Dean's campaign manager, Joe Trippi, makes the winner's circle. He took the lessons he learned as a consultant for startups in the Internet world and applied them to politics. If the medium is the message, as Marshall McLuhan said, then Trippi deserves much of the credit for the success of the Dean movement to re-engage disaffected voters by building an Internet community.

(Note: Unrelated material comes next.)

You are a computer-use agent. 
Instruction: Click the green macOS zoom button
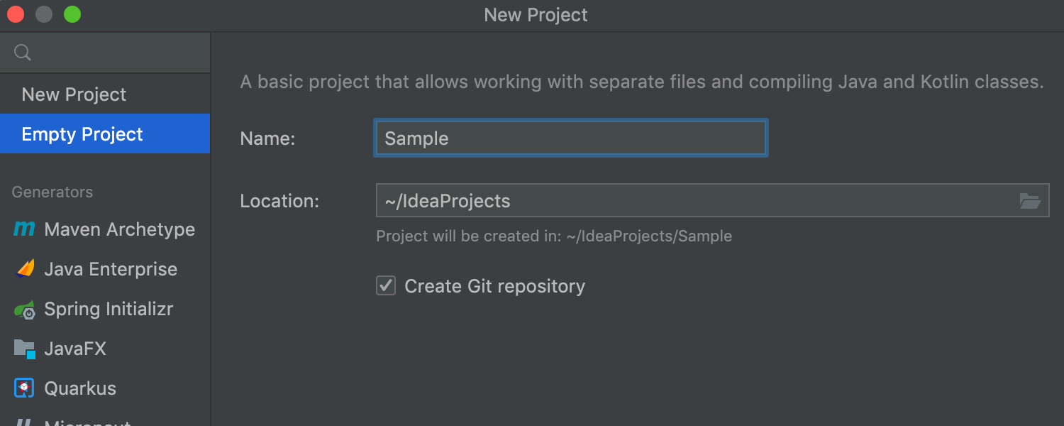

By endorsing Dean, Al Gore transformed himself from a joke line on the late-night shows to Democratic kingmaker, eclipsing for the moment, though not usurping, Bill Clinton's role as top dog in the party. If Dean should become president, Gore is a likely secretary of State. If Dean loses, Gore's consolation prize is that he managed once again to distance himself from Clinton, which must be emotionally satisfying.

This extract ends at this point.